A correlated subquery in the SELECT list executes once per output row, turning what looks like a simple projection into an O(n) nested loop. The preferred rewrites are a window function or a pre-aggregating JOIN, both of which the optimizer can execute in a single pass.
How to think about it
Placing a correlated subquery in the SELECT list is tempting because it reads naturally — “for each employee, give me their department’s average salary.” The problem is the word for each: that is exactly what the database does. It re-runs the inner query once per output row.
What makes a subquery “correlated”
A subquery is correlated when it references a column from the outer query. The database cannot pre-compute it once; it must re-evaluate it row by row.

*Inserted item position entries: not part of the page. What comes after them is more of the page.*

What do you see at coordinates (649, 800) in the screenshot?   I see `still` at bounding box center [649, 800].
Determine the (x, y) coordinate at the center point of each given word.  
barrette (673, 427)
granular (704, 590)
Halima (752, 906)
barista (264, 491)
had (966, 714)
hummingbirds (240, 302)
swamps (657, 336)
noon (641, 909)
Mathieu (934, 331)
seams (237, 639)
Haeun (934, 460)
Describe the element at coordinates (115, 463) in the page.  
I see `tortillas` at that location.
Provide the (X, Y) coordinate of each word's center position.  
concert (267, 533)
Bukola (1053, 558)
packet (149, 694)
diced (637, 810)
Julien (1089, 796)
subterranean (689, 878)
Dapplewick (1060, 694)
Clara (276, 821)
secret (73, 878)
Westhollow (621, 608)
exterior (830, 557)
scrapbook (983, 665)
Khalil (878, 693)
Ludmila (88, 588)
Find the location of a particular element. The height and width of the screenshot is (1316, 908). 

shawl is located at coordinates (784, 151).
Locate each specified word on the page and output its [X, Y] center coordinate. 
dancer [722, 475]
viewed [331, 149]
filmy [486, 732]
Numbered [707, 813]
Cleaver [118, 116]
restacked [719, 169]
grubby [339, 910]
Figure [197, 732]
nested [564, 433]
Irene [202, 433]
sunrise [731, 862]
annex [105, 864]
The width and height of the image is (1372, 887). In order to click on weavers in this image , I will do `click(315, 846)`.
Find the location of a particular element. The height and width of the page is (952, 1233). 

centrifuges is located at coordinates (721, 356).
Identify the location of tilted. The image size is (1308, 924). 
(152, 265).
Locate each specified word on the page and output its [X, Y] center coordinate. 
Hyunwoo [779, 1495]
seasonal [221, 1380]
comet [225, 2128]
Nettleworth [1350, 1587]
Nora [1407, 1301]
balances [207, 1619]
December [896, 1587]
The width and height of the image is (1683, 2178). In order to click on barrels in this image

-- Correlated subquery in SELECT: runs once per employee row
SELECT
e.employee_id,
e.name,
e.salary,
(SELECT AVG(salary)
FROM employees e2
WHERE e2.department_id = e.department_id) AS dept_avg,
(SELECT MAX(salary)
FROM employees e2
WHERE e2.department_id = e.department_id) AS dept_max
FROM employees e;
With 100 000 employees across 50 departments the database executes the aggregation 100 000 times instead of the 50 times actually needed — a 2 000x redundancy.
Rewrite 1: window function (the clean path)
Window functions compute the aggregate across the partition in a single pass and attach the result to each row automatically — no loop, no redundancy.
Rewrite 2: JOIN to a pre-aggregated CTE
Useful when you need the aggregates for filtering too, or when the CTE result is reused elsewhere in the query.
WITH dept_stats AS (
SELECT
department_id,
AVG(salary) AS dept_avg,
MAX(salary) AS dept_max
FROM employees
GROUP BY department_id
)
SELECT
e.employee_id,
e.name,
e.salary,
ds.dept_avg,
ds.dept_max
FROM employees e
JOIN dept_stats ds ON e.department_id = ds.department_id;
The CTE aggregates once per department; the join is a single hash-join pass. Much better than the nested-loop version.
When a correlated SELECT-list subquery is acceptable
A correlated scalar subquery is fine when:
- The inner table is small and likely cached.
- There is no clean window or join equivalent (e.g. “the most recent status event for each order” from a separate events table that has no foreign key relationship the optimizer can exploit).
Even then, verify with EXPLAIN that the engine is not executing it as a nested loop.